The radicalization of Mike Lee.

Sens. Ted Cruz, Mike Lee, and Rob Portman talk as the Senate impeachment trial of then-U.S. President Donald Trump continues at the U.S. Capitol on January 31, 2020. (Photo by Drew Angerer/Getty Images)

The most interesting question about Republicans who’ve accommodated themselves to Trumpism is one that can never be answered definitively.

Cynic or convert?

Ted Cruz, Lindsey Graham, Elise Stefanik, Marco Rubio: You and I can guess whether they’re opportunists who’ve made peace with MAGA to protect themselves in primaries or whether they’ve talked themselves into believing sincerely that America must be cleansed of leftist “vermin.” But all we’re doing is guessing. Only they know for sure.

To complicate matters, hardly anyone left among the right’s political establishment is clearly either one or the other. We can safely say that most Republicans in Washington began as cynics about Trump, but the human mind resists cynicism as a permanent state. An opportunist who knows that he or she is engaged in something sleazy inevitably will start to rationalize why it isn’t. It’s actually virtuous!

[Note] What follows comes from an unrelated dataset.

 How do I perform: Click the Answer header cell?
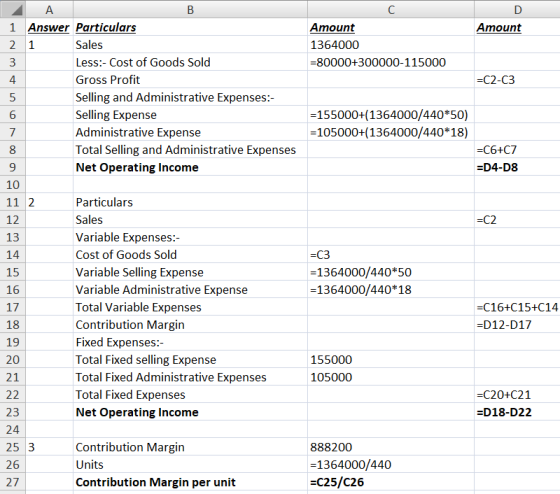click(49, 27)
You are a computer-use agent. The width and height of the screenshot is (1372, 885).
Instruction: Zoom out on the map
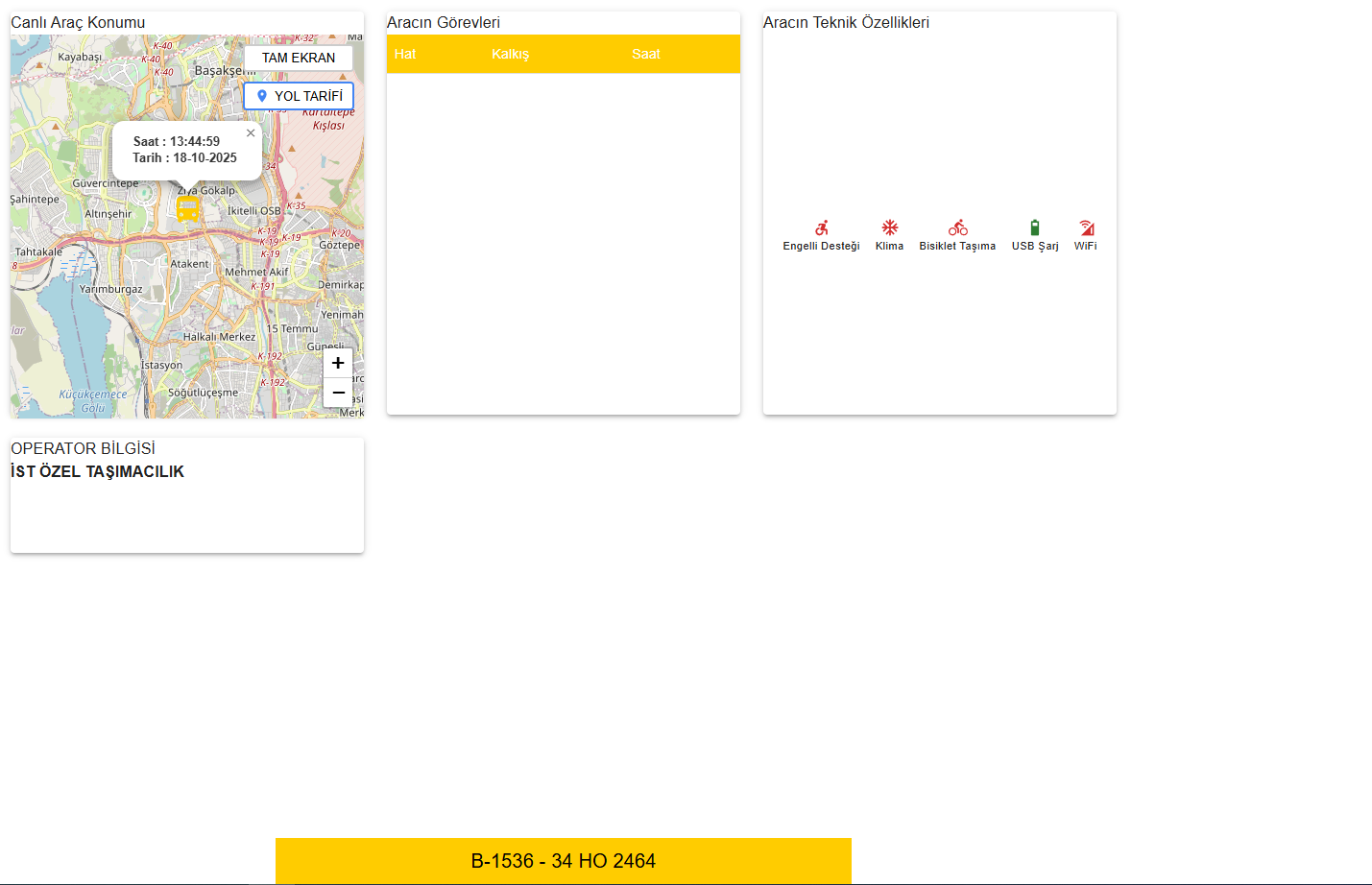[x=338, y=393]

Practically every Republican in D.C. has traveled some distance from cynicism to conversion in the past eight years, and they’re the only ones who can read their respective odometers. Observers like us are left to size up the condition of the vehicle from the outside and try to deduce from that how much mileage there might be under the hood.

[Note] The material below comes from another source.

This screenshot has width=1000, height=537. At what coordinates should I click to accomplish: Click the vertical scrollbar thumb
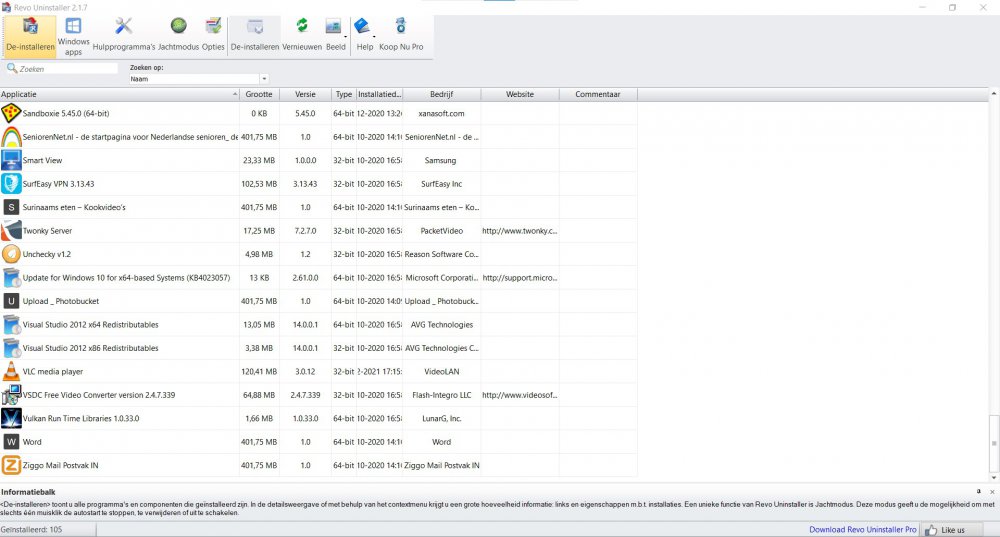pyautogui.click(x=994, y=441)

On Sunday, my colleague Andrew Egger sized up Sen. Mike Lee of Utah and offered a guess as to how far Lee has journeyed from cynicism to conversion. Not much, Andrew theorized.

“Hard to think of a worse heel turn in all of politics than Mike Lee suddenly realizing getting ‘based’ was the way to the heart of the world’s dumbest people and becoming a willing accessory to whitewashing January 6,” he tweeted. “None of these guys’ views have changed about J6 an iota. They know the ‘feds!!’ conspiracy theory is just as bullsh-t as the ‘antifa!!’ one that developed in real time was. What they’ve realized is where their political incentives lie.”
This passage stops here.